2 Beaver tails
1/4 ts Pepper
1/2 c Vinegar
1/4 c Butter
1 tb Salt
1/4 c Sherry or cooking wine
2 ts Soda
1 ts Dry mustard
1/4 c Flour
1 ts Sugar
1/2 ts Salt
1 tb Worcestershire sauce
Skin beaver tails, clean thoroughly and wash well in a solution of salt
water. Let soak overnight in cold water to cover, adding 1/2 cup vinegar and
1 tablespoon salt to water.
The next day, remove from the brine, wash, then cover with solution of 2
teasoons soda to 2 quarts water. Bring to a boil, reduce heat and simmer 10
minutes. Drain.
Dredge beaver tails in seasoned flour.
Melt butter in heavy fry pan and saute tails at low heat until tender.

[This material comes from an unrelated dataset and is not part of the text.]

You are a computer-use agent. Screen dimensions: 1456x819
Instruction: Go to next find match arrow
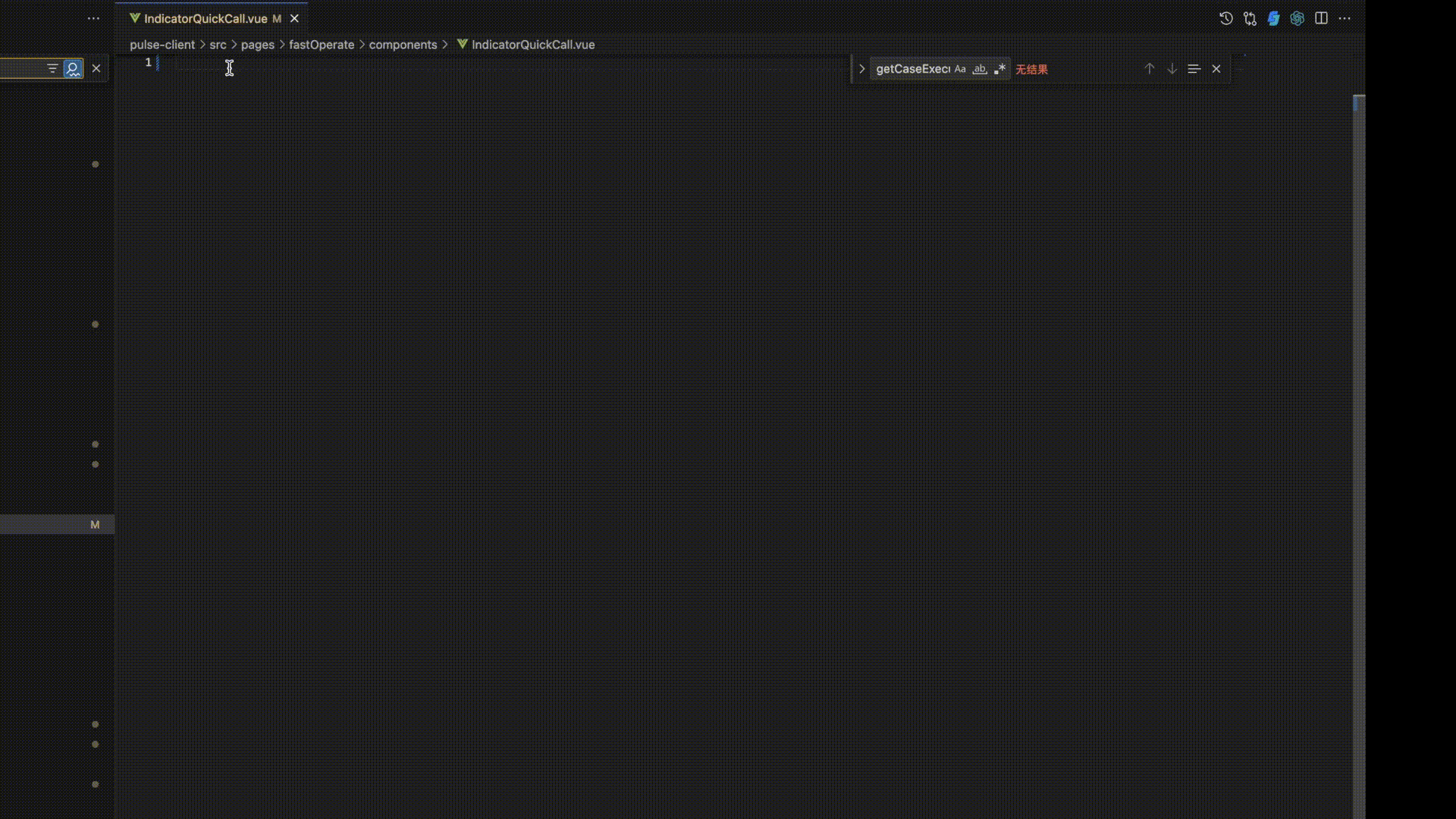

Mix wine with mustard, sugar, garlic powder and Worcestershire sauce.
Add to beaver tails and simmer gently for 10 minutes, basting frequently.
From "Northern Cookbook" edited by Eleanor A. Ellis, Indian Affairs and
Northern Development, Ottawa 1973.
A note received from Jimm Gordon:
Born and raised in the Big Belt Mountains of Montana, every winter fried
beavertail was a culinary treat that would grace our table on a weekly
basis. I was tickled to see a recipe for it in your bizarre foods section,
but noted one area of the recipe that I thought needed clarification. One
does not, in the usual fashion, "skin" a beavertail. The thick, scaley hide
adheres too tightly to the gristly flesh for that to be a good option.

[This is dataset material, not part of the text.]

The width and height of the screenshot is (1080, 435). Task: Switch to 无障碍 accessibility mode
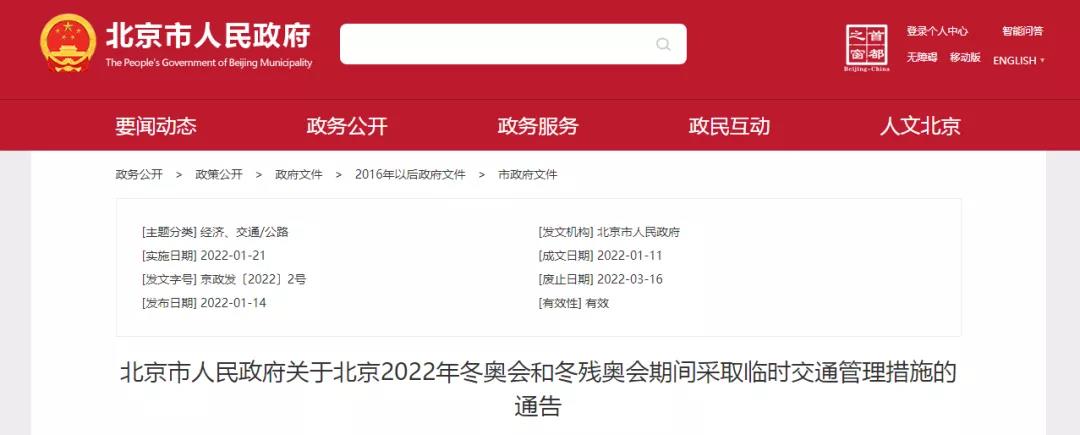pos(922,58)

Oldtime beaver eaters had a little trick that made getting the hide off a
snap.
Stick a barbecue fork into the "meat" end of the beavertail, then "toast" it
like a marshmallow over the woodstove or electric burner or other heat
source. As it toasts, the hide puffs away from the meat like a slowly
expanding balloon. After a few minutes you can strip it away and trim the
edge, leaving you with a nice filet of greasy pink/white meat for your
recipe.
The smell is not charming, but it's not as bad as some things. And the taste
(and saved work) is worth it. Just thought I would share that tip.